In many ways this week has provided a perfect storm for the AUDUSD to mount an upside challenge.
- Volatility has remained subdued as global equities spent the past week consolidating the strong gains of early November.
- The U.S. dollar as measured by the DXY index finally broke below the bottom of its four-month range, trading to a 2 ½ year low.
- Australian Q3 GDP data printed at 3.3%, well above expectations of 2.5% growth, driven by robust consumer spending.
- Upbeat comments from RBA Governor Lowe in a Statement to the House of Representatives including “Since we last met, the economic news has, on balance, been better than we were expecting.”

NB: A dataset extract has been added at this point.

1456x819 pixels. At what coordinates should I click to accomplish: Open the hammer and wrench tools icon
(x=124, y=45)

- Australia’s trade surplus rose to A$7,456mn in October, beating expectations driven by a solid rebound in the value of iron ore exports.
Which brings me neatly round to the subject of commodities. Driven by strong demand from China and after Brazilian miner Vale lowered its production forecast, iron ore prices are trading at 6-year highs, near $136. The chart below illustrates the positive correlation between the price of iron ore and the AUDUSD.

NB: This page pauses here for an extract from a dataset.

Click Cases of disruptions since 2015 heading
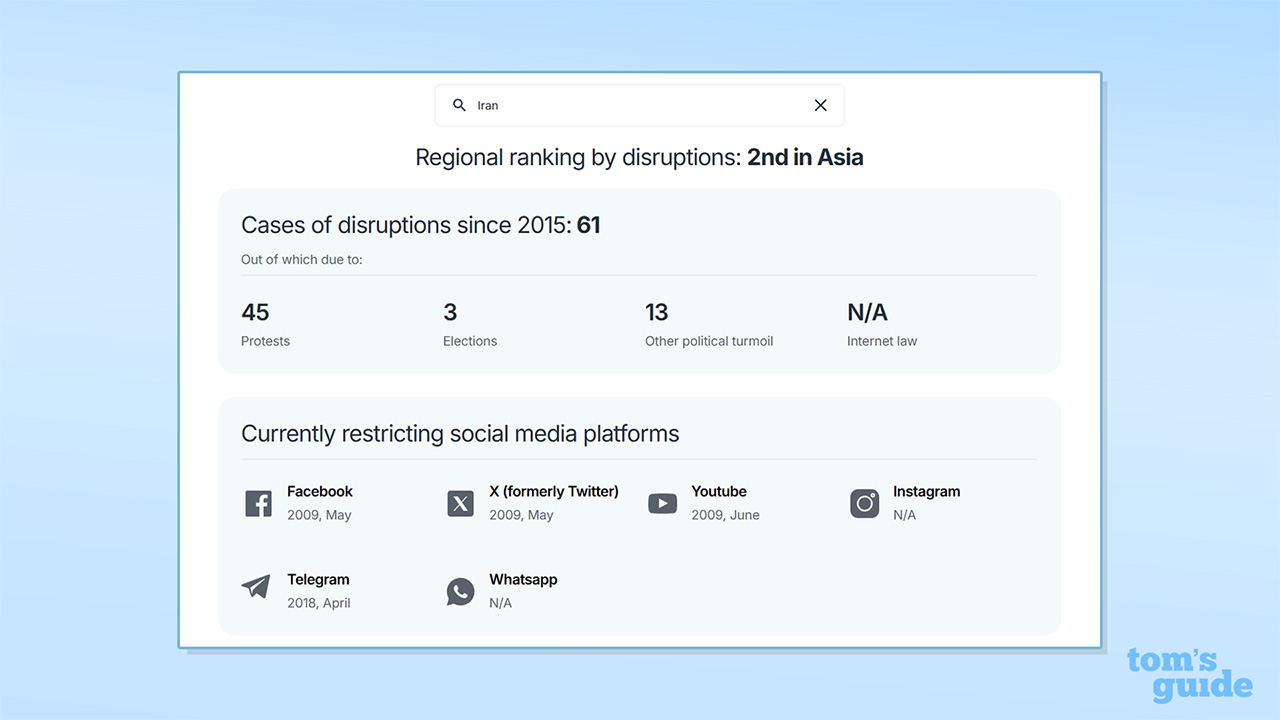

Key base metal, copper is up over 15% since the start of November, also on the back of supply shortages and strong demand. Analysts from Goldman Sachs see scope for the price of copper to rally from $7,700 towards $9,500 over the next 12 months, and highlight the upside risks. The chart below illustrates the positive correlation between the price of copper and the AUDUSD.
Technically, following the AUDUSD’s prompt recovery from month-end selling and the break above the .7414 high, the expectation is for the AUDUSD to push higher towards .7600c into yearend as part of a Wave iii to the upside.
Dips are likely to find support ahead of .7400c and again at .7360/50, with only a break/daily close below support at .7340/20 negating the positive bias.